Hat man die einzelnen Worte auf einem Brett liegen, dann müssen sie in den Topf, in den Text, der noch kein Text ist, sondern erst einer werden soll; ins Weiß müssen sie also rein, in die Schneefläche des Bildschirmpapiers, das sich, bin ich unzufrieden, nicht einfach zerknüllen und in den Mülleimer werfen lässt. Bildschirme kosten ein kleines Autorenvermögen, darum kann ich nicht jeden Tag einen Bildschirmpapierbogen entsorgen.

Befinden sich die Worte im Topf, muss gerührt werden.

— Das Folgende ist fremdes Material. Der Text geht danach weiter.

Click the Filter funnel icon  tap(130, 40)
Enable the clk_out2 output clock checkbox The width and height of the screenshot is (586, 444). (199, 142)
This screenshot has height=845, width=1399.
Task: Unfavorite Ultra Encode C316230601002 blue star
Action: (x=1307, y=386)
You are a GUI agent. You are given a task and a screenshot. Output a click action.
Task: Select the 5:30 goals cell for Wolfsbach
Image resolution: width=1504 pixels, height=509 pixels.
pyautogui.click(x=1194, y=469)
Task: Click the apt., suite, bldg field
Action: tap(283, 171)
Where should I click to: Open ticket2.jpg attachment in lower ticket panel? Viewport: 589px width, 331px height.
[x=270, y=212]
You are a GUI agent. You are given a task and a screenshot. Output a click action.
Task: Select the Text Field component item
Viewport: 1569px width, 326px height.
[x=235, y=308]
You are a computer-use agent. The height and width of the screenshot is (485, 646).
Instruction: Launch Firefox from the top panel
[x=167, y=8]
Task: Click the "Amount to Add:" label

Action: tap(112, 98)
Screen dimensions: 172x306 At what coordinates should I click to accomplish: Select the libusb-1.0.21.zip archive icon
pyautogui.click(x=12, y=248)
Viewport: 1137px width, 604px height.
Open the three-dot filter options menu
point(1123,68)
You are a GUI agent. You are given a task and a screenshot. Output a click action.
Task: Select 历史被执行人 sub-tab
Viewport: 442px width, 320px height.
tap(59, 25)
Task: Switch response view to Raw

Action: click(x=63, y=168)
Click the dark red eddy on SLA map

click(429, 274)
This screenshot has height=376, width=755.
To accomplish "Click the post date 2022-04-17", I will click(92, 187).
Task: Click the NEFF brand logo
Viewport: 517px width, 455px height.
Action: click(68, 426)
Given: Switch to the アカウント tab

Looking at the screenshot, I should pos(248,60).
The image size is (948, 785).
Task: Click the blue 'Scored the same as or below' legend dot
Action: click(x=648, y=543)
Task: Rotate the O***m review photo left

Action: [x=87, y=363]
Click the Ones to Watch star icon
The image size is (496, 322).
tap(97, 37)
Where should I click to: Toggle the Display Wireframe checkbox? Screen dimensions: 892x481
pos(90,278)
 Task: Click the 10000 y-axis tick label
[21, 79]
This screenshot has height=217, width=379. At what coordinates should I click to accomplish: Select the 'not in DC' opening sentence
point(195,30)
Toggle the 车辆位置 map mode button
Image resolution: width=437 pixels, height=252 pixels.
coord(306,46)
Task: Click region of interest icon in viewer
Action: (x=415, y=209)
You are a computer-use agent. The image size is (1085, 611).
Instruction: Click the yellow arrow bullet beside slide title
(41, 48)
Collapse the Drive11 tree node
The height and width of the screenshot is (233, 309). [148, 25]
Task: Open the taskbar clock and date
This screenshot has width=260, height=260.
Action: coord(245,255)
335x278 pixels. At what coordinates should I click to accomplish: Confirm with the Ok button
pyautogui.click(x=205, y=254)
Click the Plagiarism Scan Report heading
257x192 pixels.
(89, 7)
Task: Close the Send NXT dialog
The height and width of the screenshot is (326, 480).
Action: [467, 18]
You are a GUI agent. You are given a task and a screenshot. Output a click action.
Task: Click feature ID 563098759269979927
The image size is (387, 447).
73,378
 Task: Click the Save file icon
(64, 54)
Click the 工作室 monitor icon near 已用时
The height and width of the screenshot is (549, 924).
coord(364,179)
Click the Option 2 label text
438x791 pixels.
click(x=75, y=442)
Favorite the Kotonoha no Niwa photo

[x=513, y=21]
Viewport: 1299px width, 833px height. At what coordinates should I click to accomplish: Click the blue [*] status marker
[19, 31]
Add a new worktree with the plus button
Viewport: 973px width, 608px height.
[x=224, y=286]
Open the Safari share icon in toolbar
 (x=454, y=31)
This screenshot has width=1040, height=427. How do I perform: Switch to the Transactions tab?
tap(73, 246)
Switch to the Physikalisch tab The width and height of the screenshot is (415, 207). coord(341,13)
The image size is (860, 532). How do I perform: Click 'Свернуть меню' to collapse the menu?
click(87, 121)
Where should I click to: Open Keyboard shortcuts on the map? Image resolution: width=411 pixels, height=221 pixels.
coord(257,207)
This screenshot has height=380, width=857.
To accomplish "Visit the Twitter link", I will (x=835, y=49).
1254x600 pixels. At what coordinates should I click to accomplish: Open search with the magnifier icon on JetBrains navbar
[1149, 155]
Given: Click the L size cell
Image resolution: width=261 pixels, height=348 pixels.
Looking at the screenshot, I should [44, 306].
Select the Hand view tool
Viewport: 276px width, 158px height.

Herzschmerz muss eingefügt werden. Man würzt die Wortsuppe mit einem Tropfen Liebesleid, einem kleinen Spritzer Hoffnung, um so eine wohlschmeckende Speise auf den Tisch stellen zu können.

Der Text darf nicht überkochen. Weiter rühren, bis der Leser in einem See aus Tränen ersäuft. (Jetzt ist er doch übergekocht.)

Ist das erst geschehen, kann man den Topf vom Herd nehmen. Die Suppe muss, da der Leser tot ist (s.o.), nicht mehr serviert werden, sie kann ins Netz gekippt oder ins Kühlfach gestellt werden, um bei Bedarf den Heißhunger neuer Leser (die alten sind ja nicht mehr, s.o.) in diesen kalten Tagen zu stillen.